Monday, July 17, 2006

For the Peace of the World

Around the world we see conflict among the nations and between different factions in country fighting for political power. Lust for power and ignorance of Truth drive men and women to commit acts of evil against their fellow humans. The secular philosophies and false religions of those who do not know the true and living God spread destruction. Many are deceived, thinking that they are doing good when they do evil. Their hearts are full of hatred. They yearn for vengeance against their enemies when they do the same evil against their adversaries that they despise being visited upon themselves. Even those who do not fight actively sympathize with those who murder innocents because they want revenge. They blame their enemies and curse them without realizing that the forces they support are part of the same continuous cycle of savage retribution. Many gather together in the streets to cry out for retaliation. They even teach their children to hate, poisoning the pure hearts of little ones with their own self-destructive anger, prideful contempt, and disregard for the beauty of life.

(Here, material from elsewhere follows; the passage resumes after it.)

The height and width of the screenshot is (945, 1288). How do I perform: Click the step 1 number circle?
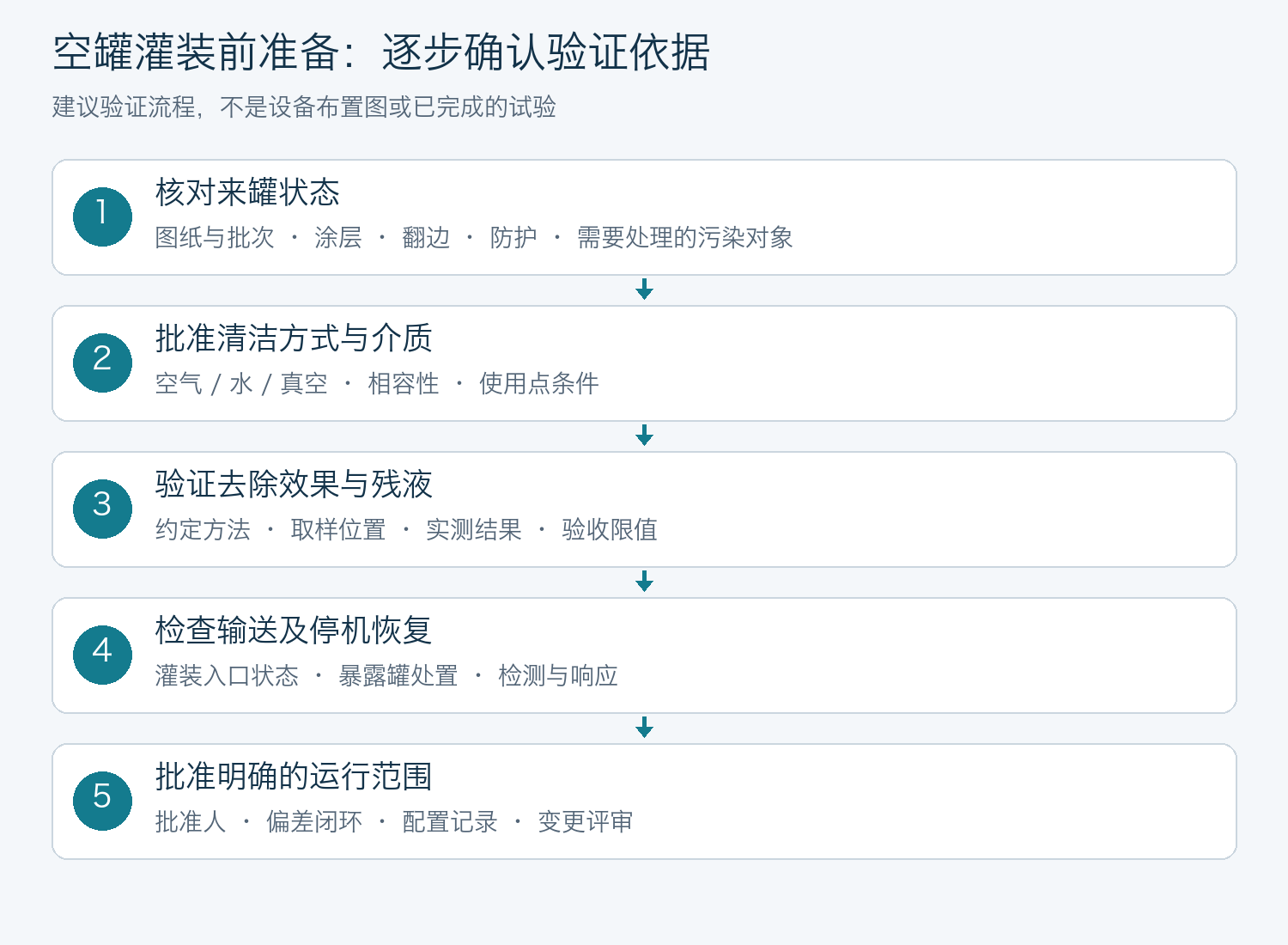pyautogui.click(x=102, y=217)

The earth is full of violence. As Orthodox Christians we must stand for peace. May we condemn the cycle of brutality and call for all people to break the ever-spinning wheel with the strong hammer of forgiveness.

In the midst of war, let us pray for peace. In many of our services, we sing the Litany of Peace (or Great Litany), a prayer that begins with these words:

In peace let us pray to the Lord. Lord, have mercy.

For the peace from above, and for the salvation of our souls, let us pray to the Lord. Lord, have mercy.

For the peace of the whole world; for the good estate of the holy churches of God, and for the union of all men, let us pray to the Lord. Lord, have mercy.

As we pray for peace through the Litany when we are gathered together as the Church, let's also pray for peace during our private prayers.

Through our relationship with God we can acquire true peace in our hearts, nurture it, and humbly manifest it in our relationships with others. We are called to be agents of peace in the world around us. "Blessed are the peacemakers," Christ taught us, "for they will be called the children of God."

Peace destroys the dominion of violence and chaos in our own souls and in the world. It brings forgiveness and love for our enemies. One way we can bring peace into our chaotic cosmos is through prayer. Let's pray that the peace of God will descend upon us and the nations. Let's also pray that the Orthodox Christian Church will radiate divine peace throughout the world so people will love instead of hate, confess their own sins rather than accuse others, grant forgiveness instead of retribution, and seek to heal rather than hurt.

Prayers for peace and advice from the Saints on peacemaking are available at In Communion, the website of the Orthodox Peace Fellowship. The Paraklesis to the Most Holy Theotokos, to be prayed in times of distress, is available on the Greek Orthodox Archdiocese of Australia website.

Since much violence has recently erupted in the Middle East, let us keep all Orthodox Christians in the ancient Patriarchates of Jerusalem and Antioch in our prayers, especially those in the Archdioceses of Tyre & Sidon, Beirut, Mount Lebanon, Gaza, Nazareth, and Tiberias and the Galilee, who find themselves in the midst of war.

Let's remember the words we pray when we gather in our local churches in the evenings for the service of Great Compline, singing "Lord, have mercy" after each petition:

Let us pray for the peace of the world, and for pious and Orthodox Christians, and for our Metropolitan PHILIP and our Bishop... and all our brotherhood in Christ, and for the civil authorities of this land, and for the welfare of our armed forces, and for our fathers and brethren absent from among us, and for those who hate us and those who love us, and for those who are kind to us and minister unto us, and for those who have requested our prayers unworthy though we be, and for the deliverance of captives, and for travelers by land and sea and air, and for those who lie in sickness, and let us pray also for the abundance of the fruits of the earth, and for the soul of every Orthodox Christian. Let us bless God-fearing leaders, Orthodox bishops, the founders of this holy church and our parents and teachers, and all our fathers and brethren gone before us, the Orthodox who here and everywhere lie asleep in the Lord. Let us also say for ourselves: Lord, have mercy. Lord, have mercy. Lord, have mercy.